» What is being asked:
Give the data back exactly as it stands.

» Exercise data:
============

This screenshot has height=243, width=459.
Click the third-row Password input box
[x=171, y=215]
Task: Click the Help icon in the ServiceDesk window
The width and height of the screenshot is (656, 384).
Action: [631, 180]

============

» Exercise answer:
This screenshot has height=243, width=459.
Click the third-row Password input box
[x=171, y=215]
Task: Click the Help icon in the ServiceDesk window
The width and height of the screenshot is (656, 384).
Action: [631, 180]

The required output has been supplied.